### Task details
Return all of the data exactly as given.

### Information

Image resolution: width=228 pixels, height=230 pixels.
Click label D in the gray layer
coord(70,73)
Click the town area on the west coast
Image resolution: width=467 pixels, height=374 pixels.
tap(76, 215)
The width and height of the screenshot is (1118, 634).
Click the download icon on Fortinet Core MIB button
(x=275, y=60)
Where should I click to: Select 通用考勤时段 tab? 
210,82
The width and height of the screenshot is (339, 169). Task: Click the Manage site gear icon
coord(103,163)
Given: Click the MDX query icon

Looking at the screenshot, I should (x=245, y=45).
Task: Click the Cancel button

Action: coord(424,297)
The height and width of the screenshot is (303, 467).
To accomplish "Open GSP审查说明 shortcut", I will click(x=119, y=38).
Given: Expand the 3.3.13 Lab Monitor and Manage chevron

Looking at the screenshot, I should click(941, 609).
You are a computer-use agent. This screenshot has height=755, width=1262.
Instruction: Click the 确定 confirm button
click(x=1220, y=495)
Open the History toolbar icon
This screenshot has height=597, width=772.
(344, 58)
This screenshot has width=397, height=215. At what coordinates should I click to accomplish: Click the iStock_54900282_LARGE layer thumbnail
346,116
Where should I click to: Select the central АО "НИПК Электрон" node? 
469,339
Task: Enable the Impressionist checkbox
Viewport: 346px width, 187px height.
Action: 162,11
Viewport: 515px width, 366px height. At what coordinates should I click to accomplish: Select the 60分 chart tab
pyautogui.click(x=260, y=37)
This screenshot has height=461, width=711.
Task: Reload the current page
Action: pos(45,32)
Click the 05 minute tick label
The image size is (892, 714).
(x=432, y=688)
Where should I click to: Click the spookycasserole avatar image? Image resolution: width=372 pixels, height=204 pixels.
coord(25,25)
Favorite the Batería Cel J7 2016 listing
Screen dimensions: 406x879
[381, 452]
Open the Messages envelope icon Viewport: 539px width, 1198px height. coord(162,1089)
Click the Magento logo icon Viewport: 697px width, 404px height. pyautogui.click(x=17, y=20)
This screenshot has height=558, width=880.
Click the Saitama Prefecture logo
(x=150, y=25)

### Exercise result
Image resolution: width=228 pixels, height=230 pixels.
Click label D in the gray layer
coord(70,73)
Click the town area on the west coast
Image resolution: width=467 pixels, height=374 pixels.
tap(76, 215)
The width and height of the screenshot is (1118, 634).
Click the download icon on Fortinet Core MIB button
(x=275, y=60)
Where should I click to: Select 通用考勤时段 tab? 
210,82
The width and height of the screenshot is (339, 169). Task: Click the Manage site gear icon
coord(103,163)
Given: Click the MDX query icon

Looking at the screenshot, I should (x=245, y=45).
Task: Click the Cancel button

Action: coord(424,297)
The height and width of the screenshot is (303, 467).
To accomplish "Open GSP审查说明 shortcut", I will click(x=119, y=38).
Given: Expand the 3.3.13 Lab Monitor and Manage chevron

Looking at the screenshot, I should click(941, 609).
You are a computer-use agent. This screenshot has height=755, width=1262.
Instruction: Click the 确定 confirm button
click(x=1220, y=495)
Open the History toolbar icon
This screenshot has height=597, width=772.
(344, 58)
This screenshot has width=397, height=215. At what coordinates should I click to accomplish: Click the iStock_54900282_LARGE layer thumbnail
346,116
Where should I click to: Select the central АО "НИПК Электрон" node? 
469,339
Task: Enable the Impressionist checkbox
Viewport: 346px width, 187px height.
Action: 162,11
Viewport: 515px width, 366px height. At what coordinates should I click to accomplish: Select the 60分 chart tab
pyautogui.click(x=260, y=37)
This screenshot has height=461, width=711.
Task: Reload the current page
Action: pos(45,32)
Click the 05 minute tick label
The image size is (892, 714).
(x=432, y=688)
Where should I click to: Click the spookycasserole avatar image? Image resolution: width=372 pixels, height=204 pixels.
coord(25,25)
Favorite the Batería Cel J7 2016 listing
Screen dimensions: 406x879
[381, 452]
Open the Messages envelope icon Viewport: 539px width, 1198px height. coord(162,1089)
Click the Magento logo icon Viewport: 697px width, 404px height. pyautogui.click(x=17, y=20)
This screenshot has height=558, width=880.
Click the Saitama Prefecture logo
(x=150, y=25)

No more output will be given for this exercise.